INPUT RECORDS START

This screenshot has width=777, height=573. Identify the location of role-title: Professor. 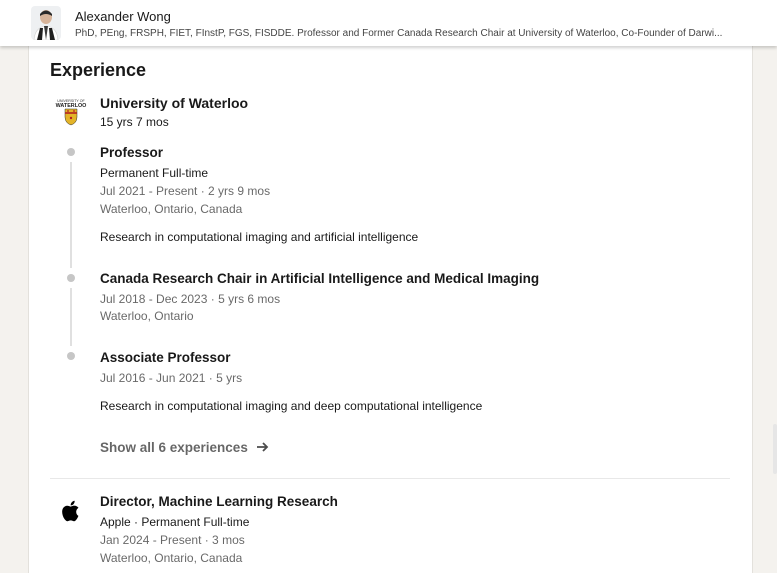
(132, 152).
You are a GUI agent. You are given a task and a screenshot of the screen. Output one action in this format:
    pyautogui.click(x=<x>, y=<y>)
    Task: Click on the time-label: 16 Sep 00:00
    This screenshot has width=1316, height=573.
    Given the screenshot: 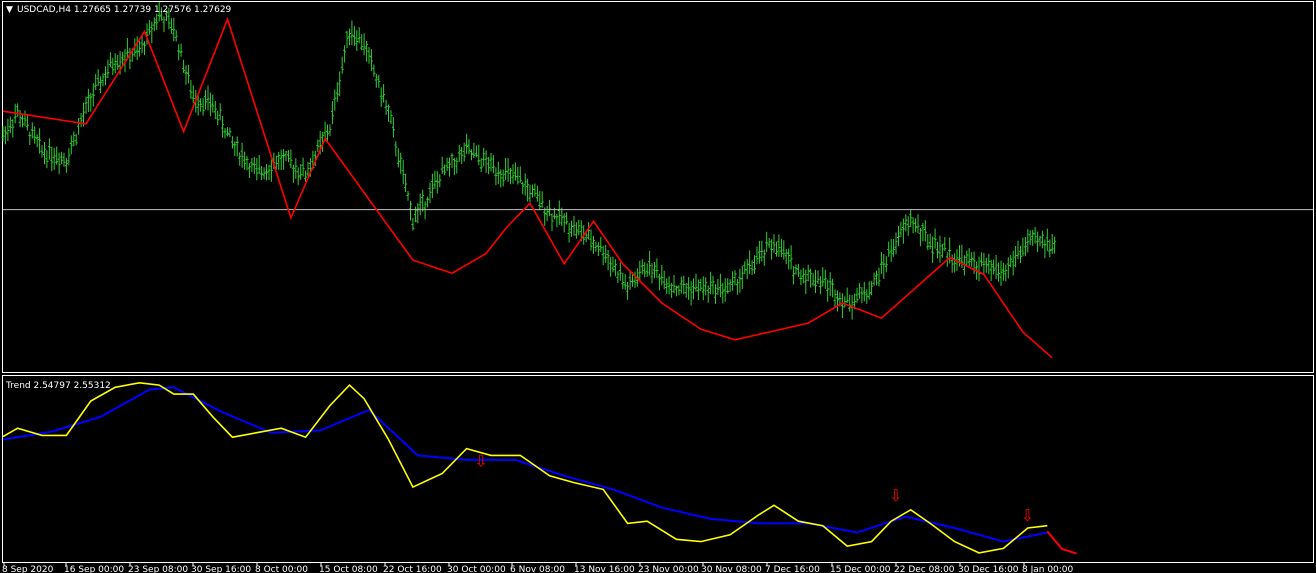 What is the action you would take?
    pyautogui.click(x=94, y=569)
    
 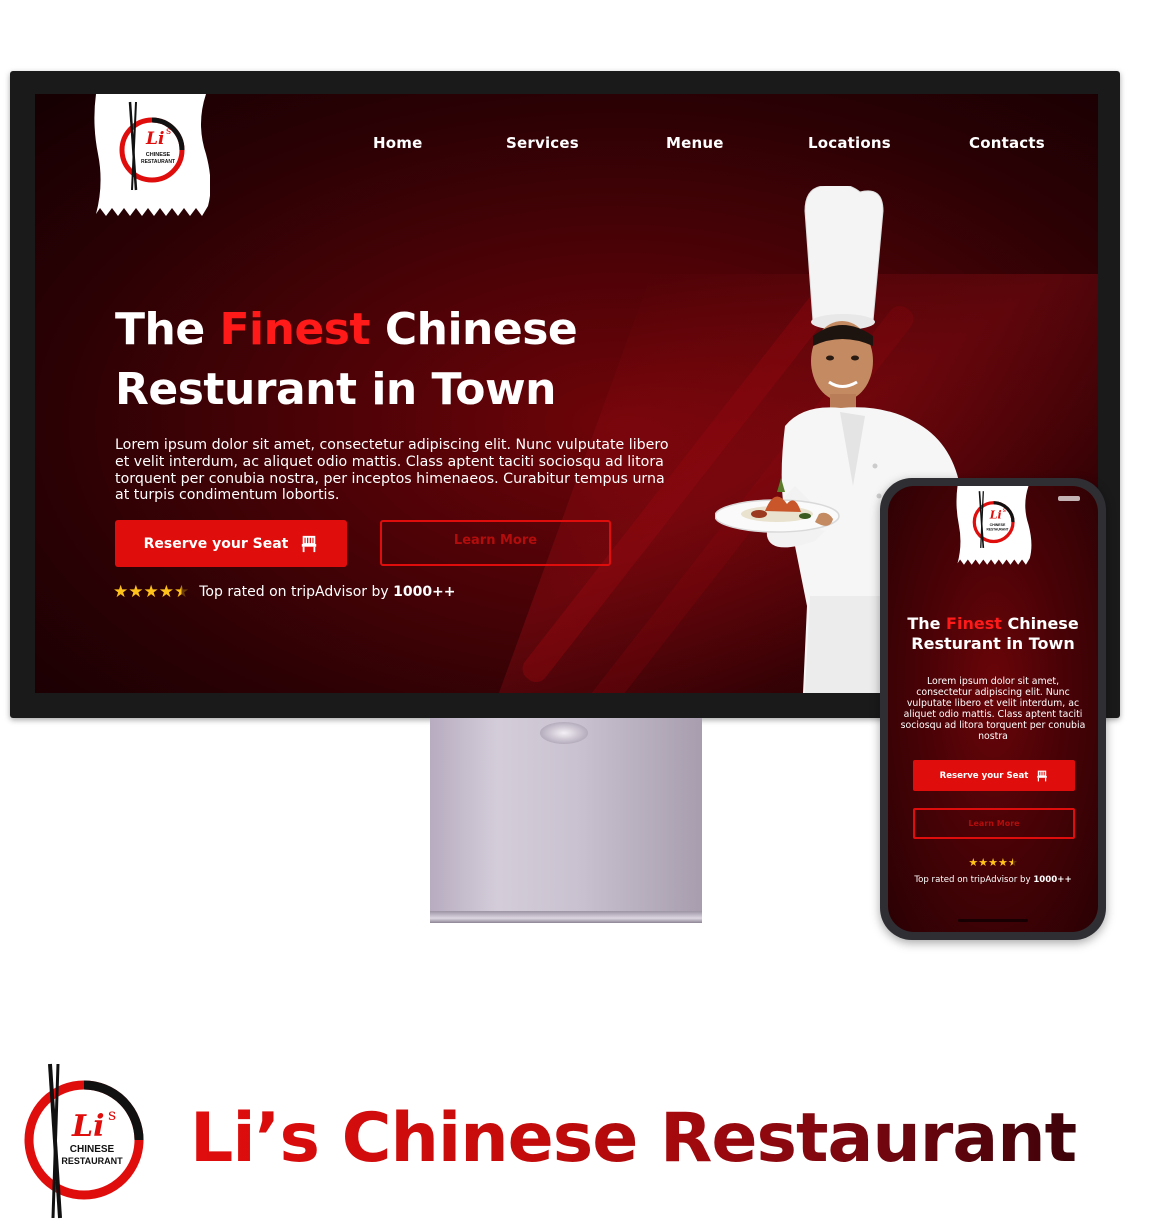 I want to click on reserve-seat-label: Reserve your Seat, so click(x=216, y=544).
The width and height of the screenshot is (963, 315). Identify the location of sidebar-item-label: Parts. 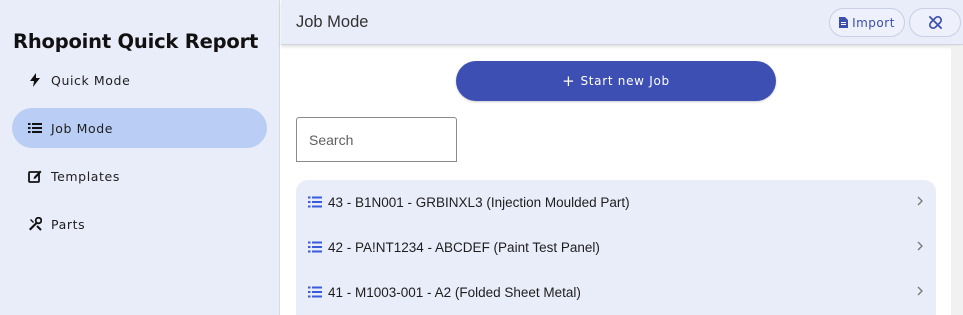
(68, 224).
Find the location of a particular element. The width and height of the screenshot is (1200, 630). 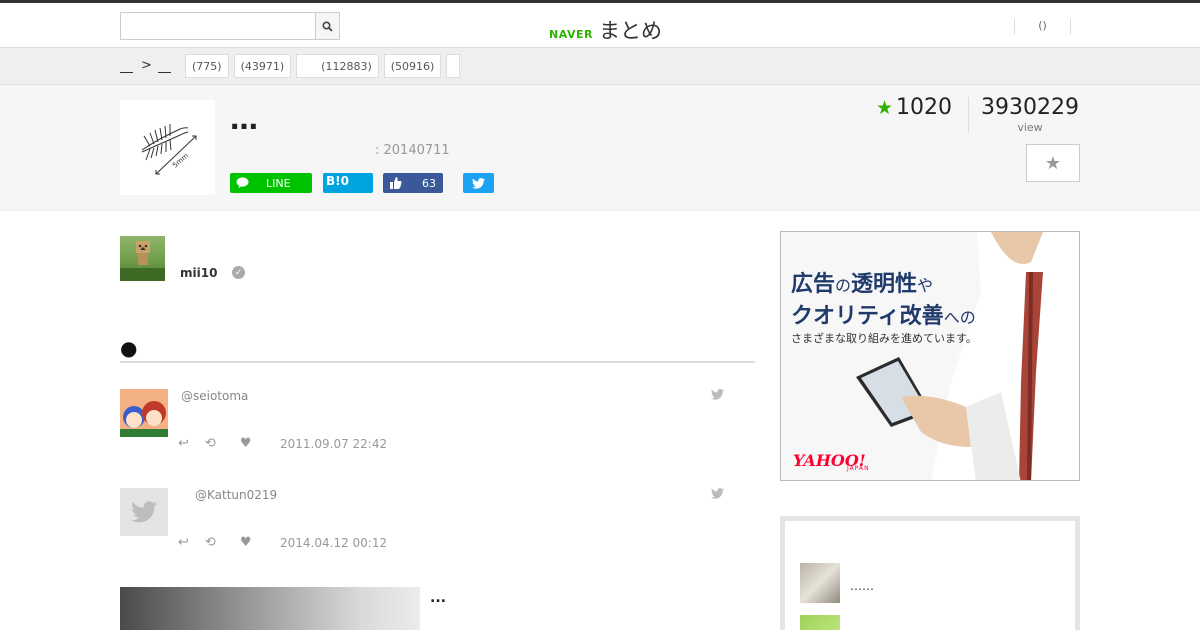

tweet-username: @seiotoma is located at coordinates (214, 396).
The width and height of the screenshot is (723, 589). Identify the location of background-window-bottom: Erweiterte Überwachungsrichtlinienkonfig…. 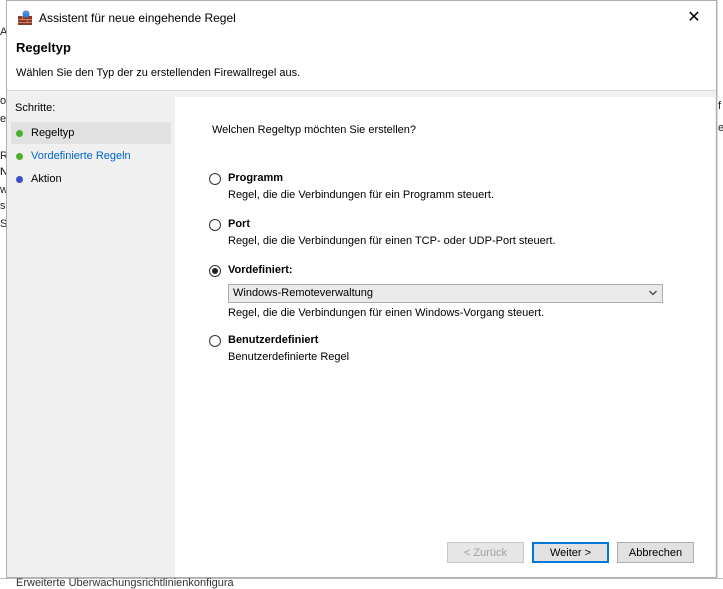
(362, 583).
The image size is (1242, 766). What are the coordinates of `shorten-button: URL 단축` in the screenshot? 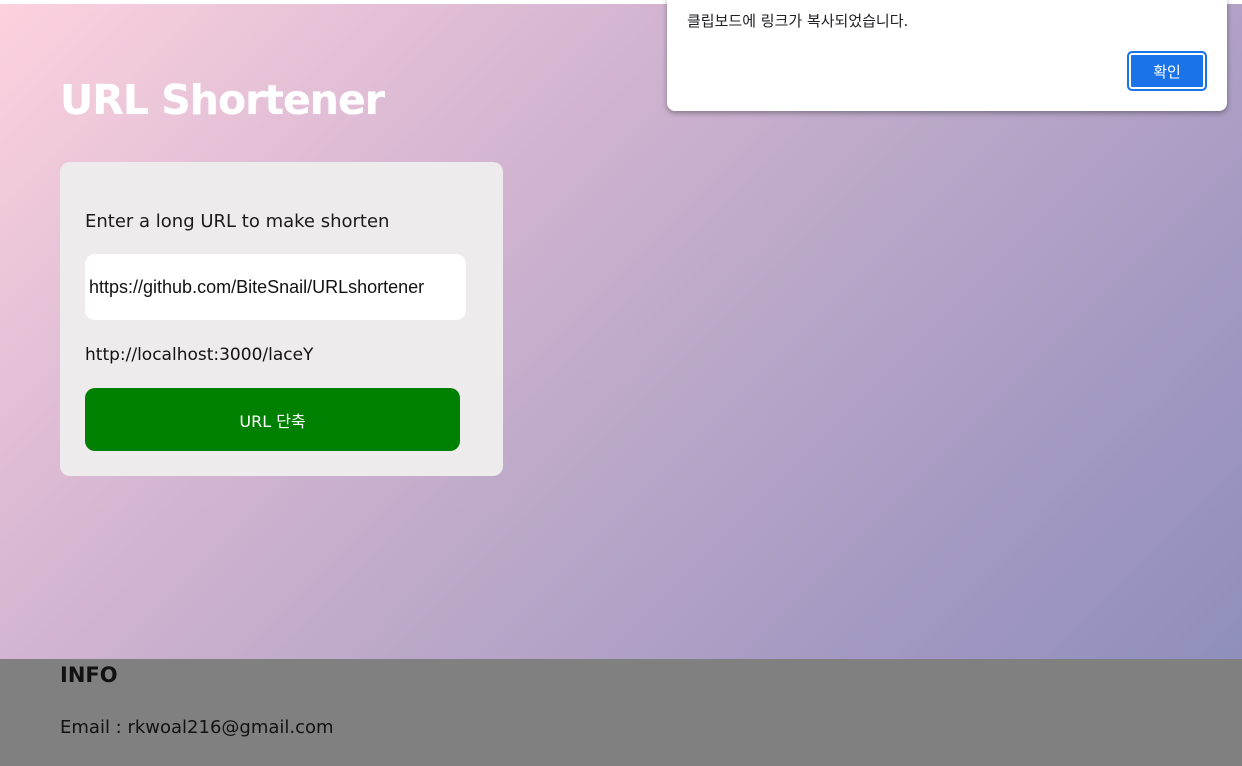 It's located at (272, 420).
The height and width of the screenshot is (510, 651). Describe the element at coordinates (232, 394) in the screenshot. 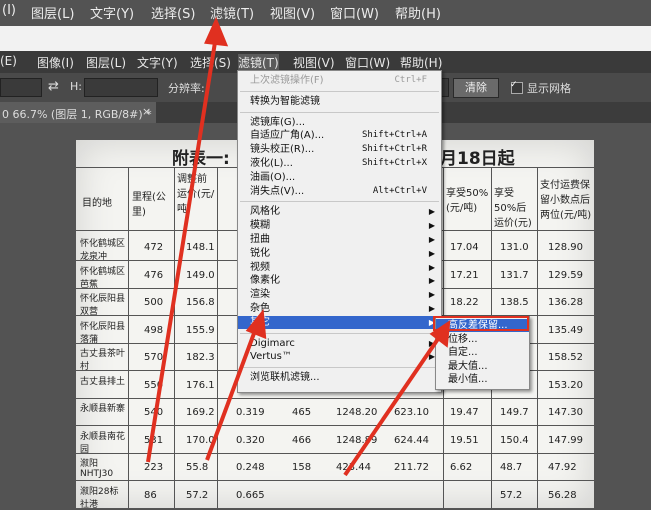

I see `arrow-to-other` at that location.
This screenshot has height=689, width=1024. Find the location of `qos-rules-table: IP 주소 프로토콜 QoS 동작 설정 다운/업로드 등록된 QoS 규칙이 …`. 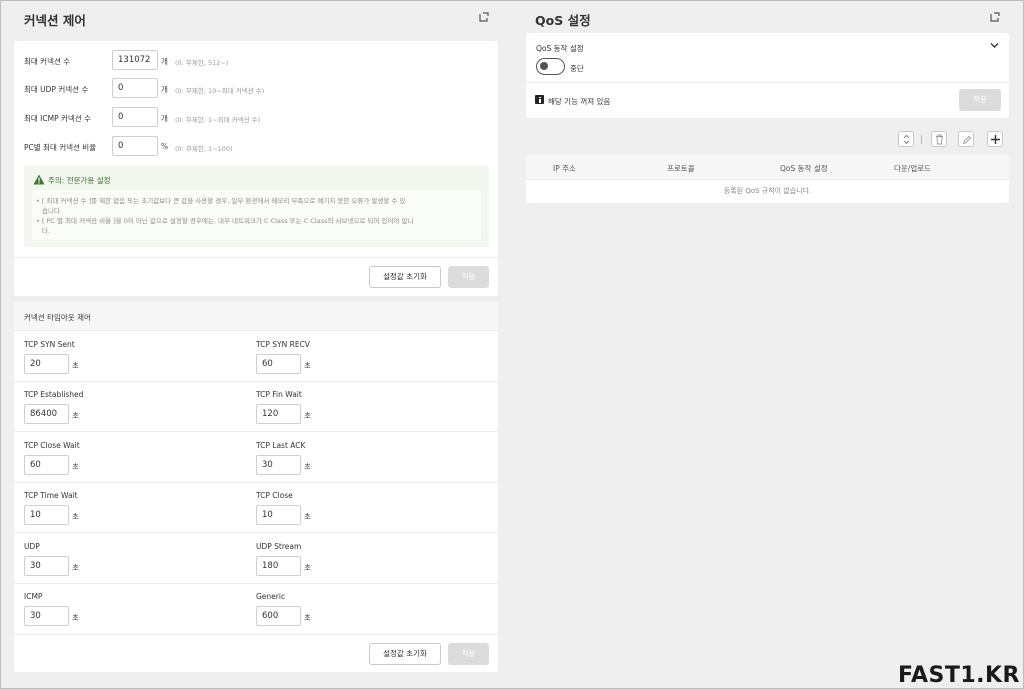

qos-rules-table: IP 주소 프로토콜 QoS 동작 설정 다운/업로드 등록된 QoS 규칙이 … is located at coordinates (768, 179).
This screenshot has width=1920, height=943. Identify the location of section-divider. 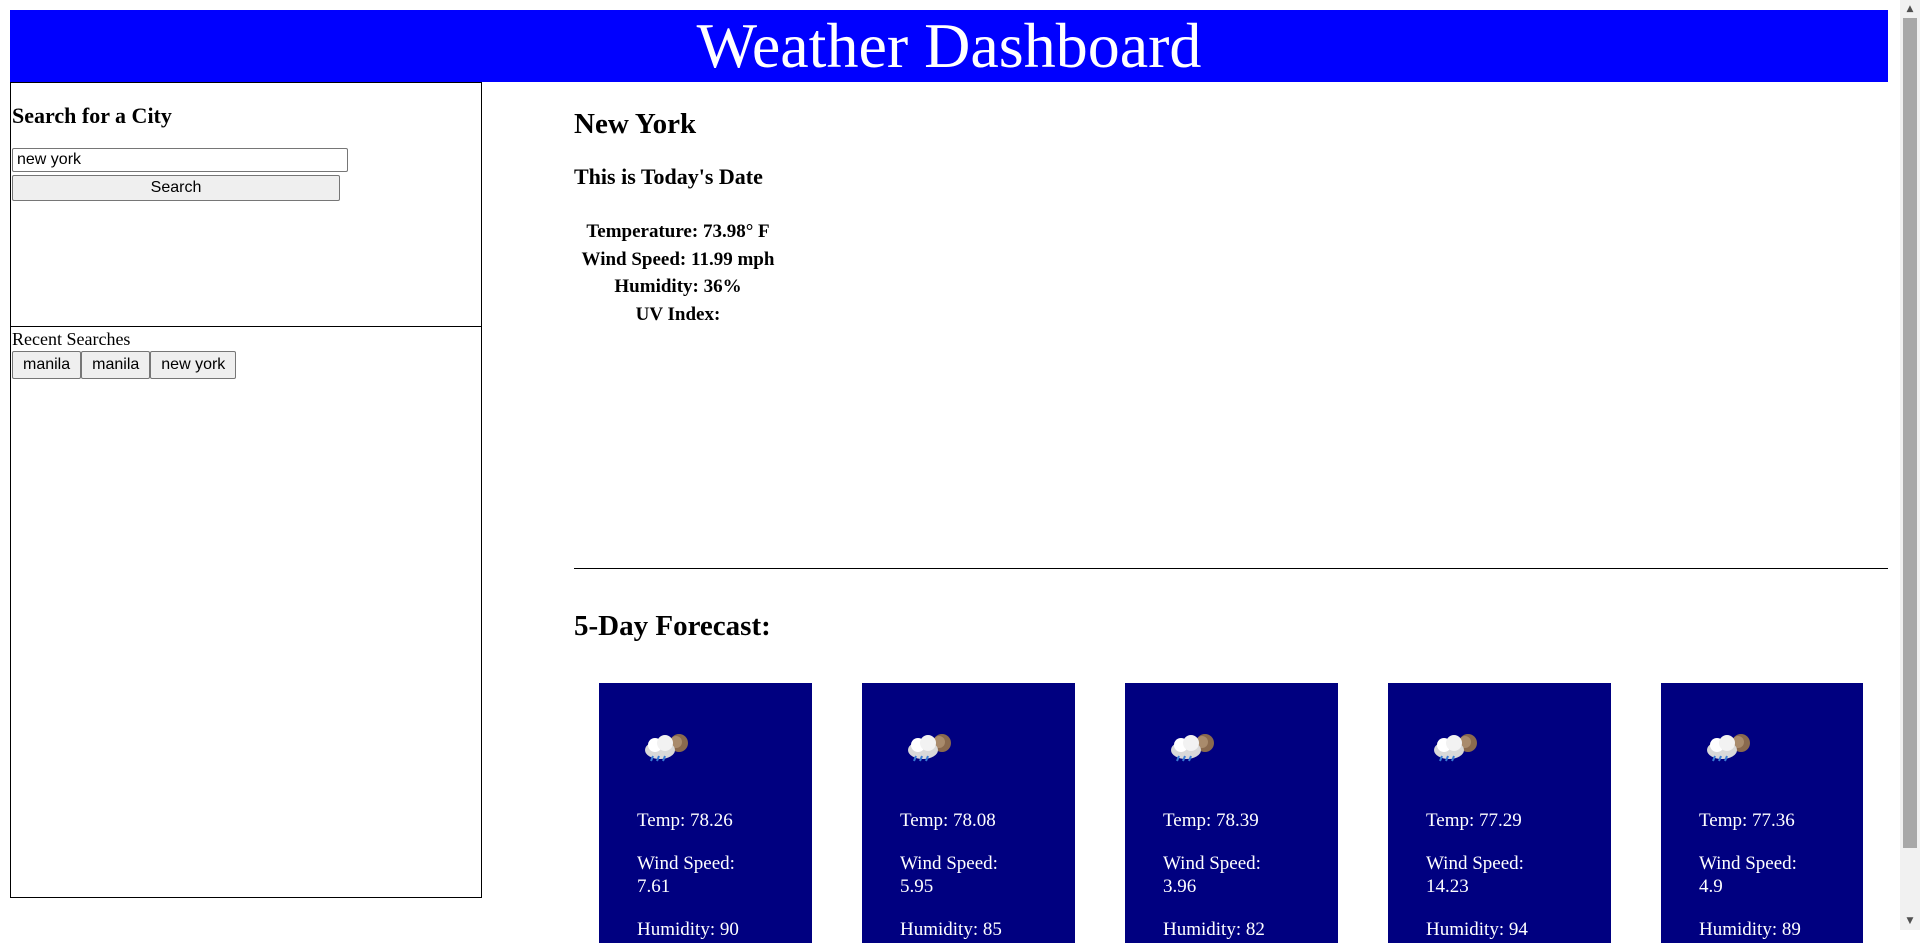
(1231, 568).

INPUT RECORDS END

Output the entries from their start through the line containing "(132, 152)." as a Markdown table with the columns Row and Line. Skip blank lines and omit the pictures.

| Row | Line |
|---|---|
| 1 | This screenshot has width=777, height=573. Identify the location of role-title: Professor.  |
| 2 | (132, 152). |